Mulher de 27 anos conseguiu medida protetiva contra o ex-companheiro e pai de sua filha, de 7 anos. A mãe registrou boletim de ocorrência, na última terça-feira (26), por ameaças recebidas do homem, de 32, em relação aos cuidados com a criança. Ela declarou à Polícia Militar que já foi alvo de ofensas e teme pela integridade física dela e da filha.
Decisão do Poder Judiciário de Minas Gerais, na quarta-feira (27), proibiu a aproximação do acusado à vítima para menos 300 metros, bem como o contato por qualquer meio de comunicação. A determinação veio após análise dos elementos, onde ficaram constatados a materialidade da causa e os indícios das ameaças, com respaldo no depoimento da mulher.
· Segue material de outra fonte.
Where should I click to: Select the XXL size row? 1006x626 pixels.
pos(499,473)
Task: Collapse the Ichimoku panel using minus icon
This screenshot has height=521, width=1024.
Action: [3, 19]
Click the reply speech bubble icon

A mãe alega que é constantemente cobrada e constrangida pelo acusado, que insiste em tomar a guarda da filha. Em um episódio recente, ele teria simulado que havia comprado uma arma de fogo para gerar intimidação, segundo relato da vítima à PM.
Além disso, ela diz que o homem faz questão de atrapalhar os cuidados da criança e que sofre pressão psicológica extrema.
A medida protetiva é provisória, no entanto. Além disso, a decisão da Justiça reforça que as obrigações e direitos são recíprocos, ou seja, ela também não pode se aproximar ou manter contato com o requerido, sob pena de revogação da medida.